If you live anywhere in Mumbai, India, you know that we are under a severe drought. All of us have been affected in some way. But the brunt of the blow is inflicted on the farmers. When the farmers go out of jobs, who else does? The workers of the farms.
These workers are not the owners and are not even given any money from the profit that comes from selling the crops. These people are day wagers. So what happens when day wagers go out of jobs?

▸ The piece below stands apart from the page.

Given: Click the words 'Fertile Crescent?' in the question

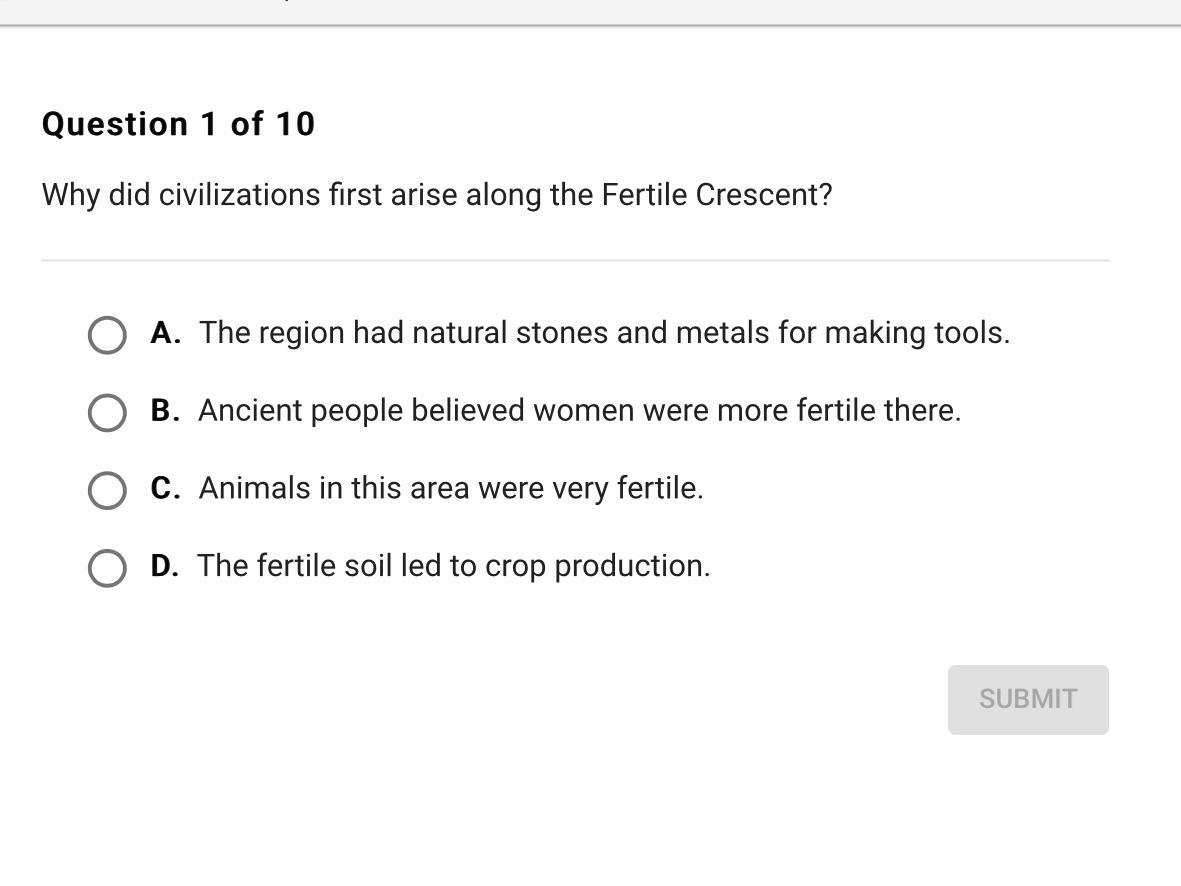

“My mother died when I was three. When I was seven, my brother got polio and was paralyzed. My father had to take out a loan and I went to work rolling bidis (cigarettes) to help pay it back. But it was not enough and the landlord to whom my father owed the money said that he should send me to be dedicated to the goddess to earn more money. I didn’t want to go. I felt very bad. My father said: ‘If you don’t obey me, I will die.’ So I went to the temple.” –This is Anjana’s story, who was subjected to the ghastly practice of devadasi, or prostitution (with a religious sanction).
In various parts of Karnataka and south Maharashtra, the devadasi practice is thriving since the drought began. The day wagers or labourers are dedicating their daughters and neices to the goddess Yellamma, a southern deity. These girls are dedicated (or should we be real and say sold off) to the temples at the puerile age of just 8-12 years.
The young girls patiently submit to their women relatives, who apply a sandalwood paste to their body and bathe them. After the girls are dressed in a white sari and blouse, they listen to the high caste priests chant and pray in Sanskrit, the ancient language of Hindu scriptures, which no one in the crowd would understand.
The bride walks up to the temple where a priest puts a glittering string of red and white beads strung on saffron colored thread around her neck. No groom, however, comes to meet this bride. Instead this young girl, who cannot fathom the complexity of her future, is wed to the temple goddess, and her life is spent as a devadasi, a temple prostitute.
The priests teach that the goddess Yellamma’s spirit has entered the girl’s body; for the rest of her life, when priests and other men sleep with her, it is not the child-bride, but the goddess they are sleeping with. It is the goddess’s desires the men must appease.
Once the girl hits puberty, her virginity will be sold off in an auction to the highest bidder, and the prostitution will begin. From then on, these girls are sex workers to the end of their days. If they are lucky, they find a rich master and stay as his sex servant till the end; otherwise they have to resort to begging after they reach their 40s when they can no longer attract men.
The worst part of this abominable practice is that the girls being sold into this system are sold off by their own families. The parents of these girls sell them for some money — not more than 10,000 rupees — and free meals till the girl gets her first period and is auctioned off. Until then, the priests may do to her as they please.
We can easily assume that this practice is flourishing again because of the unemployment and illiteracy of the working class, who are easily brainwashed into pleasing the goddess or else “suffer her wrath.” But what must also be remembered is that the caste system in our country is still prevalent under the wraps in the rural parts, and these are the priests and “higher castes” preying on the “untouchables” and “lower caste women.”
Despite the fact that most devadasi girls are “untouchables” from the lowest caste in India, the priests do not hesitate to sleep with the young girls — some of whom have not even reached puberty. The priests prey on the poor, telling parents that dedicating their daughters to the temple will help family members be reincarnated as high caste Brahmins in their next life. And they offer family members of devadasis the right to enter sacred temples normally closed off to the lower castes. Rich landowners also exploit the poor by paying for a girl’s dedication in exchange for the right to spend the first few nights with her. The money often includes large loans to parents as an incentive to dedicate their daughters.
Bebamma was 13 when her mother, Kenchamma (a devadasi), dedicated her three years ago. “It was a mistake, but what could I do,” Kenchamma says. “I had no male child. I feel sorry for my daughter and wonder what her future will be, but I had no money to get her married. Anyway, who would have married a devadasi’s daughter?” On the night of her dedication and for the following three nights, Bebamma (13) slept with a 40-year-old temple priest.
“I was scared,” she said, “but they gave me toddy (palm liquor) and I was not aware of what was happening. I didn’t feel anything.” Bebamma, now 16, wears red bangles and an old, faded gray-colored sari, most likely her only one. Her pierced ears remain bare — the earrings were probably sold to meet some expense. She lives in a thatched roofed hut in Bapuji Nagar, 40 miles from the Uligamma temple. It is said that devadasis have lived in this area for centuries.
The system was outlawed with a penalty of 5 years of imprisonment in 1982, but it is still widely practiced, mainly by poor, illiterate women in the northern parts of Karnataka, in places like Koppal, according to charities working in the region.
It’s high time we talk about these menaces — that the perpetrators know that we are aware. We can cause some change. A little drop, for an ocean by all. All we need is awareness, a strong will, and some steel in our spine.